START Source data

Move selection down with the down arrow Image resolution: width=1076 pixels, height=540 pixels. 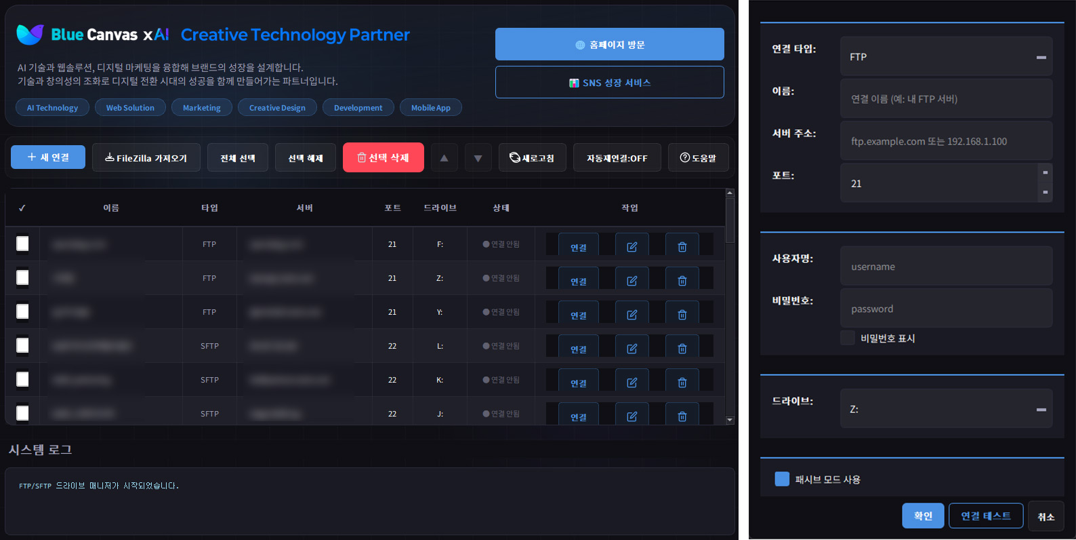click(478, 158)
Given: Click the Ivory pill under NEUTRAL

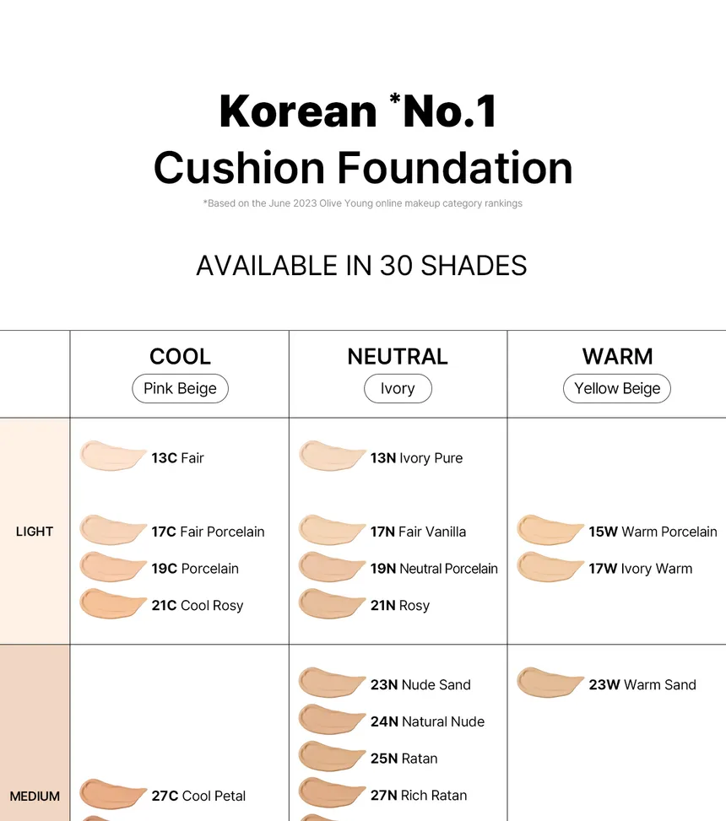Looking at the screenshot, I should click(398, 389).
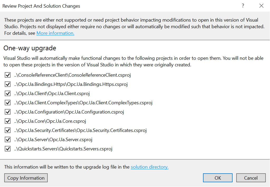The height and width of the screenshot is (187, 270).
Task: Uncheck the ConsoleReferenceClient.csproj project checkbox
Action: coord(7,75)
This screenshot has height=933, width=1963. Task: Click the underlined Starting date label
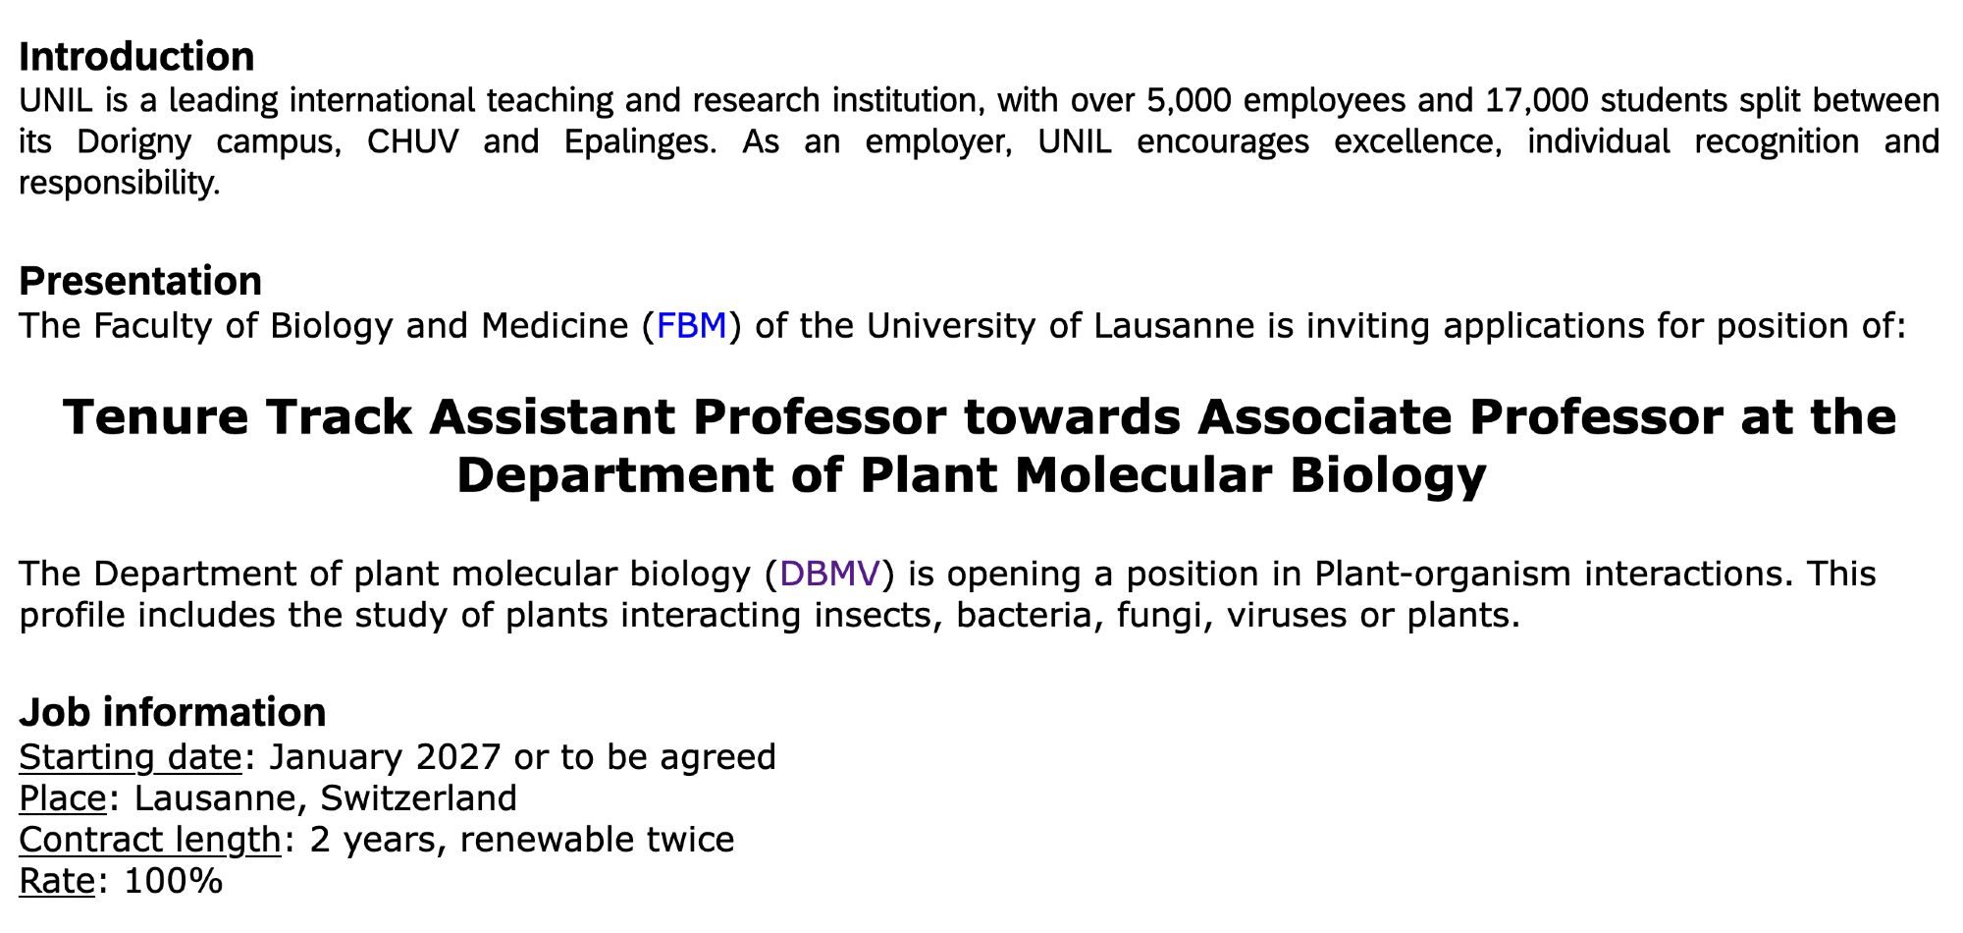(131, 757)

END Source data

[What to do]
Your copy should hold only the lines running from the one that contains "Given: Click the Ivory pill under NEUTRAL" through the final line of the data; transcribe them exactly, both ends included, and leave pictures out.

[Response below]
Given: Click the Ivory pill under NEUTRAL

Looking at the screenshot, I should click(398, 389).
The height and width of the screenshot is (187, 270).
Task: Uncheck the ConsoleReferenceClient.csproj project checkbox
Action: coord(7,75)
This screenshot has height=933, width=1963. Task: Click the underlined Starting date label
(131, 757)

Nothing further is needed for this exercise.